EXCERPTED PASSAGE →
#6 How to stop procrastinating as a creative (aka, rebels also rebel against themselves)
Podcast transcript:
Today we’re going to talk about your inner rebel! Yes, trust me, you have one. I see it! It's a funny character, I can tell you that. Keeping you from doing the stuff you say you’re going to do, making trouble but also making sure you don’t get trapped into a life without freedom. All of that and a step by step explanation of how you can use my unique freedom schedule strategy in this episode! Let’s get started.
What brought the idea of this episode on is a conversation I had with Soe recently, a wonderful client and inspiring human. We went out to grab a cup of coffee and catch up at a new coffee place in town. Soon enough, of course, we were talking about how creatives and entrepreneurs have so many ideas, and how they often feel as if they’re spending more time procrastinating and contemplating their ideas than actually doing something about them. Although I’m not like that anymore, this absolute used to be my life. In fact, it was so much my life that I often felt as if I was living two lives at the same time: the one in my head, where I was doing all of the things I wanted to do, writing books, recording podcast episodes, creating online courses, teaching and learning, traveling, helping people, building cool projects… and then there was this second life, the one that I was actually living in the physical world, where I was mostly doing what I thought everyone else expected of me. Needless to say, I wasn’t very happy. The life I was living day to day looked successful because I was building a business, I was in a relationship, I was taking care of everyone around me the way I thought I was supposed to, but in reality I didn’t feel successful at all. Soe was talking about how she’s been working on a book for a while now, and although she knows the book will eventually come to life, it’s sometimes not an easy process to get the creative juices flowing - or to know what shape your creative ideas have to take. This often causes us to do, well, not much really.

Items listed in a dataset →
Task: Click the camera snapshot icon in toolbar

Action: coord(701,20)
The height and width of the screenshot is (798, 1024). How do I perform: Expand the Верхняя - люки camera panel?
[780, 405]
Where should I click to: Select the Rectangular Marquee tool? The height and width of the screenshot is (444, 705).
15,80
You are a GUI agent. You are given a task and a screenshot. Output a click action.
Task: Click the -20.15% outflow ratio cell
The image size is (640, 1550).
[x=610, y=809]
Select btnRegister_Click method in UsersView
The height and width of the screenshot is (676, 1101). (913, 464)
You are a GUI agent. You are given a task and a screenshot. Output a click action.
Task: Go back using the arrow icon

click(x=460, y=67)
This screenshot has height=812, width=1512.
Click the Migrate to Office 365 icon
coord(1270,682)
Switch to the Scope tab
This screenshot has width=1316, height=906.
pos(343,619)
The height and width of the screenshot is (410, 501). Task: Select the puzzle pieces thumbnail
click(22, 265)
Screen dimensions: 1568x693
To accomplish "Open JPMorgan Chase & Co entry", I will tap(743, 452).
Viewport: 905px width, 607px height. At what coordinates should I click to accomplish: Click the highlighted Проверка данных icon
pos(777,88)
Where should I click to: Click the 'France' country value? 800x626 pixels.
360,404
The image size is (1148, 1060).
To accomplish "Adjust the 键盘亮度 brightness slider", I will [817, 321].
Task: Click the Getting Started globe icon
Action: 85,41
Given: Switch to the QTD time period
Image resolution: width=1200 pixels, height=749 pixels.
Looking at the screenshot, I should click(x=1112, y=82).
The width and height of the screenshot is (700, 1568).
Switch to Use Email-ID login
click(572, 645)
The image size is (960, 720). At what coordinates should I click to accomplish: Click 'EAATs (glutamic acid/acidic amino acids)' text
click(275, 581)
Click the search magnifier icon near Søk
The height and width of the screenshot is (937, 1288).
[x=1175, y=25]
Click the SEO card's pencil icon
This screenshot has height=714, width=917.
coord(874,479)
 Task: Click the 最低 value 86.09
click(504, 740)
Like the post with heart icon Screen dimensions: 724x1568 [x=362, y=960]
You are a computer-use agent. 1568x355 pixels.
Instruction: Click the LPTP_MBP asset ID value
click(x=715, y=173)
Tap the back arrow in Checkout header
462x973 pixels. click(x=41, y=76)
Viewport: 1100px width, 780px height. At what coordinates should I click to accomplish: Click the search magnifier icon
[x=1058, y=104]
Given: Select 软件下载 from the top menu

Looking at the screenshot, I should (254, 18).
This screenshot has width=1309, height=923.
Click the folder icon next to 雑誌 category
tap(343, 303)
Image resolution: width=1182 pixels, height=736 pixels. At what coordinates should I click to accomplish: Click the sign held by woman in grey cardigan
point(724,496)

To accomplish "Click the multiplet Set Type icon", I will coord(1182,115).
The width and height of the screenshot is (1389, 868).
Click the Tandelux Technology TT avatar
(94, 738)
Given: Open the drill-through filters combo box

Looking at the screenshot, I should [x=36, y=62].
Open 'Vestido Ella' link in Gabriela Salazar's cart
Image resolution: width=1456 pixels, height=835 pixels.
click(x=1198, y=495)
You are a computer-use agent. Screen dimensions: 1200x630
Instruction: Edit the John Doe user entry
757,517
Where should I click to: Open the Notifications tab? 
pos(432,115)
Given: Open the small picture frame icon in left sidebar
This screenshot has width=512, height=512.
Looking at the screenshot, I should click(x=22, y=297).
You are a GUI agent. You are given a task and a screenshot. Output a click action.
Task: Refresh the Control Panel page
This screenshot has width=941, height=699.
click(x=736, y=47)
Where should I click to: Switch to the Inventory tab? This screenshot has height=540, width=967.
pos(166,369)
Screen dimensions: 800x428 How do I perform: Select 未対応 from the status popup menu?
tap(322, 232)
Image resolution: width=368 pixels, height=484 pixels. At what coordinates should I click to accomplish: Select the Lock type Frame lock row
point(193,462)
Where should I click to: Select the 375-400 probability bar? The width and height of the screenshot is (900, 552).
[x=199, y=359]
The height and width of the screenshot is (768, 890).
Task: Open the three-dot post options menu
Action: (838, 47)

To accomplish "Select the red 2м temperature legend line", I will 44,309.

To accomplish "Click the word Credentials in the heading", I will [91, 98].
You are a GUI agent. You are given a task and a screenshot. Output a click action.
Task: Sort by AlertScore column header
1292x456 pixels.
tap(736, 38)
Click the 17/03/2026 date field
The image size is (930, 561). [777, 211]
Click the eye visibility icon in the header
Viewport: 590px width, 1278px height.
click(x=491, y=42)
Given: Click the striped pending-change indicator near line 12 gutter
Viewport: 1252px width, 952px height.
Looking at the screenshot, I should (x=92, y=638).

ABOUT THIS TASK →
According to the podcast transcript on procrastination, why did the speaker's day-to-day life look successful? Answer in one to three sentences.

RESPONSE FOR THIS EXERCISE →
The speaker's daily life looked successful because the speaker was building a business, was in a relationship, and was taking care of everyone nearby in the way the speaker thought was expected. Despite this, the speaker did not actually feel successful.